Give the data again in its entirety, exactly as provided.

Stored dataset items
___

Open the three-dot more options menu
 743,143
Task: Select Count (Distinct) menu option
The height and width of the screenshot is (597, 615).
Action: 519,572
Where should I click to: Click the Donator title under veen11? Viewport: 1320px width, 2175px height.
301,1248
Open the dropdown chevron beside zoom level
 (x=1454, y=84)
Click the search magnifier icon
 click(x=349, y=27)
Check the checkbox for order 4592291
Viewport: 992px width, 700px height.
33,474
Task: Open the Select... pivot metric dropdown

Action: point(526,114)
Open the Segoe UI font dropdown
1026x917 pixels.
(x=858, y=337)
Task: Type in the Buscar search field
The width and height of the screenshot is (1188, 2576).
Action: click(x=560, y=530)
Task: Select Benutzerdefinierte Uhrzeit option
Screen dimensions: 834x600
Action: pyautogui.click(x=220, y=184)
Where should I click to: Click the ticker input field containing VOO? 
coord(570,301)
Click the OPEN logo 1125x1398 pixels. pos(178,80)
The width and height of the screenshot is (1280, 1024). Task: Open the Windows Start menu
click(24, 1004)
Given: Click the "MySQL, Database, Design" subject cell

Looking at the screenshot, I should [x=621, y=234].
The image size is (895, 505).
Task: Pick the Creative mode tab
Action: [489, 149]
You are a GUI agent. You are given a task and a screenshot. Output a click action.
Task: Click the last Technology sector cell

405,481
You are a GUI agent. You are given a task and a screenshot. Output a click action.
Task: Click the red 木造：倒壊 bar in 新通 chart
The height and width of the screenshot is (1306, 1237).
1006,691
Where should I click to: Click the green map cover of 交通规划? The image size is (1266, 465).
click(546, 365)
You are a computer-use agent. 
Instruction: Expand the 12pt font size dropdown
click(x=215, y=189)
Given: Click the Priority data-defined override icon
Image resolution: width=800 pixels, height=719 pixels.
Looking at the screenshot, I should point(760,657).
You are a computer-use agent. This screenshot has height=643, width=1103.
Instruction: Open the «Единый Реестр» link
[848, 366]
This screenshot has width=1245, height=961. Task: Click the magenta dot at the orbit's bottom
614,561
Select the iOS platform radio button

___

Answer box:
Open the three-dot more options menu
 743,143
Task: Select Count (Distinct) menu option
The height and width of the screenshot is (597, 615).
Action: 519,572
Where should I click to: Click the Donator title under veen11? Viewport: 1320px width, 2175px height.
301,1248
Open the dropdown chevron beside zoom level
 (x=1454, y=84)
Click the search magnifier icon
 click(x=349, y=27)
Check the checkbox for order 4592291
Viewport: 992px width, 700px height.
33,474
Task: Open the Select... pivot metric dropdown

Action: point(526,114)
Open the Segoe UI font dropdown
1026x917 pixels.
(x=858, y=337)
Task: Type in the Buscar search field
The width and height of the screenshot is (1188, 2576).
Action: click(x=560, y=530)
Task: Select Benutzerdefinierte Uhrzeit option
Screen dimensions: 834x600
Action: pyautogui.click(x=220, y=184)
Where should I click to: Click the ticker input field containing VOO? 
coord(570,301)
Click the OPEN logo 1125x1398 pixels. pos(178,80)
The width and height of the screenshot is (1280, 1024). Task: Open the Windows Start menu
click(24, 1004)
Given: Click the "MySQL, Database, Design" subject cell

Looking at the screenshot, I should [x=621, y=234].
The image size is (895, 505).
Task: Pick the Creative mode tab
Action: [489, 149]
You are a GUI agent. You are given a task and a screenshot. Output a click action.
Task: Click the last Technology sector cell

405,481
You are a GUI agent. You are given a task and a screenshot. Output a click action.
Task: Click the red 木造：倒壊 bar in 新通 chart
The height and width of the screenshot is (1306, 1237).
1006,691
Where should I click to: Click the green map cover of 交通规划? The image size is (1266, 465).
click(546, 365)
You are a computer-use agent. 
Instruction: Expand the 12pt font size dropdown
click(x=215, y=189)
Given: Click the Priority data-defined override icon
Image resolution: width=800 pixels, height=719 pixels.
Looking at the screenshot, I should point(760,657).
You are a computer-use agent. This screenshot has height=643, width=1103.
Instruction: Open the «Единый Реестр» link
[848, 366]
This screenshot has width=1245, height=961. Task: Click the magenta dot at the orbit's bottom
614,561
Select the iOS platform radio button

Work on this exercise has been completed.